### İstenen Görev 1
Çatalhöyük Müzesi projesini konu alan metne göre, arşivden müzenin malzemesi hangi etkinlik için çıkarıldı?
### İstenen Görev 2
Çatalhöyük Müzesi projesini konu alan metinden, "Çatalhöyük Müzesi projeniz" sözcüklerini içeren ifadeyle açılıp "olarak nasıl dönüştürürdünüz?" ile kapanan bölümü değiştirmeden aktarınız.

### Metin
——————
HAN TÜMERTEKİN
HAN TÜMERTEKİN

HAN TÜMERTEKİN

VitrA'dan Haberler   22.05.2017

Çatalhöyük Müzesi projeniz bugün hayata geçse, 1990'ların sonunda tasarladığınız müzeyi 2010'ların sonuna gelirken içerik ve programsal olarak nasıl dönüştürürdünüz?
 

VitrA ile Kentin Hayalleri etkinliği için arşivden müzenin malzemesini çıkarıp bir seçki hazırlamaya çalışırken ben de kendime aynı soruyu sordum. Bir sponsor bulunup o projenin hayata geçirileceğine dair hala ümidim var. Bu nedenle işin gerçek tarafını zihnimde diri tutuyorum. Ve o temelde kendime sorup ciddi bir şekilde sorguladım; "Biri bana gelse ve projeyi hayata geçiriyoruz dese, projeyi bu haliyle sunabilir miyim" diye kendi kendime sordum. Proje ile ilgili en temel bir başka sorum ise biraz farklı bir çerçeveden... Tasarım eğilimim genel olarak olabildiğince zamansız yapılar ve mekanlar kurmak üzerine. O noktadan yola çıkıp kendime "Bu yapıyı ne zaman inşa ederdik" ve "Üzerinden ne kadar zaman geçerse geçsin, acaba hala o mekan kalitelerini barındıran bir yapı olarak hayatını sürdürür müydü" diye iki farklı boyutta sorduğumda, her iki soruya da cevabım aynı oldu. Sanırım tek fark, günümüz enformatik ve dijital teknolojileri ile donatılması olur. Ve zaten binanın buna olanak veren bir fiziksel altyapısı var. Bina diyorum ama bütün bu zamansızlığı sağlayan şey aslında onun bir bina olmaması. Bu bir yolculuk tasarımı, dolayısıyla o yolculuk üzerinden ne kadar zaman geçerse geçsin aynı yolculuk olarak kalacak. "İnsanları, günümüzden 10.000 yıl önceye nasıl taşırım" sorusuna cevap olarak tasarlanmış bir mekanlar dizisi aslında. Bu soru hep aynı şekilde sorulacak ve soru değişmedikçe cevabı aynı şekilde kalacak gibi görünüyor.
——————
### Veri Bölümü
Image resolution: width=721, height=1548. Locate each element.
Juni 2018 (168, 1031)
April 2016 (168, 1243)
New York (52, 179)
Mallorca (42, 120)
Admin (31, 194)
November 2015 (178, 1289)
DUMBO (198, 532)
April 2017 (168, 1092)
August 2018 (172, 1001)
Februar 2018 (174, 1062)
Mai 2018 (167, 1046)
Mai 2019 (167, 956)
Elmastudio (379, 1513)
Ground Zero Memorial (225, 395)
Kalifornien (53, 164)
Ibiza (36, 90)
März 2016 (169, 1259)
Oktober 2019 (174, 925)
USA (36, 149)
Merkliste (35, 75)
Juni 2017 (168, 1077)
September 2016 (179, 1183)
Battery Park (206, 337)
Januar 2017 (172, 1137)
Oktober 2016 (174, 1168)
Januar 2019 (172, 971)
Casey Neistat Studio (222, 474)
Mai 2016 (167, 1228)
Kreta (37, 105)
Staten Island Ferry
——————
### Yanıt 1
VitrA ile Kentin Hayalleri etkinliği için.

### Yanıt 2
Çatalhöyük Müzesi projeniz bugün hayata geçse, 1990'ların sonunda tasarladığınız müzeyi 2010'ların sonuna gelirken içerik ve programsal olarak nasıl dönüştürürdünüz?